GIVEN REQUEST: Starting with the line containing "You are a GUI" and continuing through the end of the records, rewrite those lines with "click action" changed to "tap action" and everything else kept the same. Leave the pictures out of your answer.

[Extracted records]

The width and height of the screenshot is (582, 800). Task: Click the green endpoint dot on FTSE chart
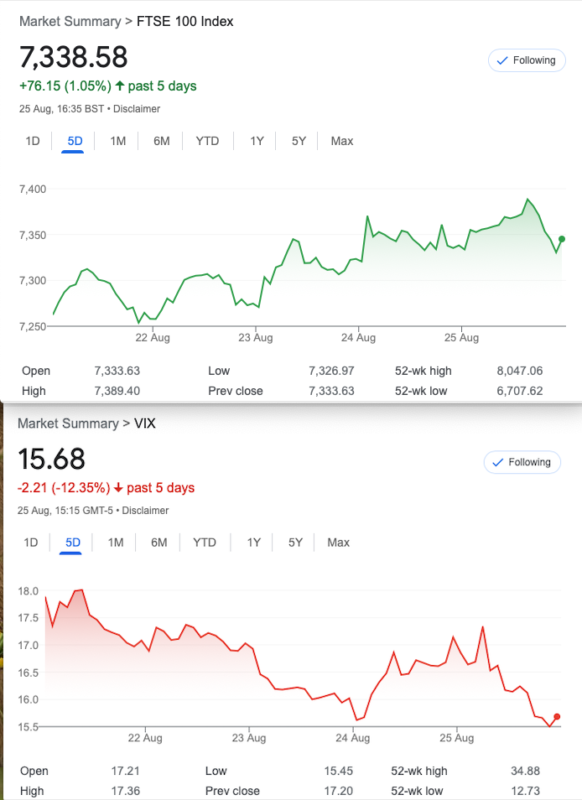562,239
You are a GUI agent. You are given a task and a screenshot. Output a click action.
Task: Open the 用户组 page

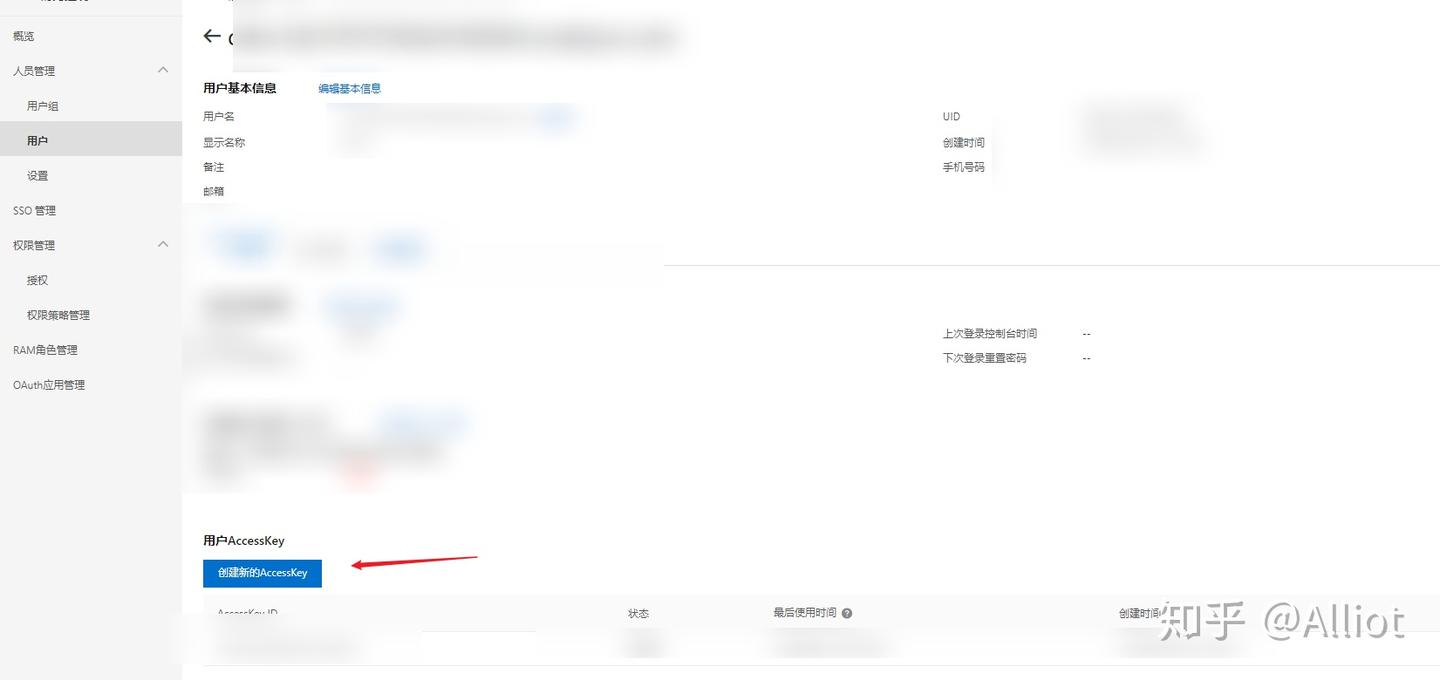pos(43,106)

RESULT:
You are a GUI agent. You are given a task and a screenshot. Output a tap action.
Task: Open the 用户组 page

pos(43,106)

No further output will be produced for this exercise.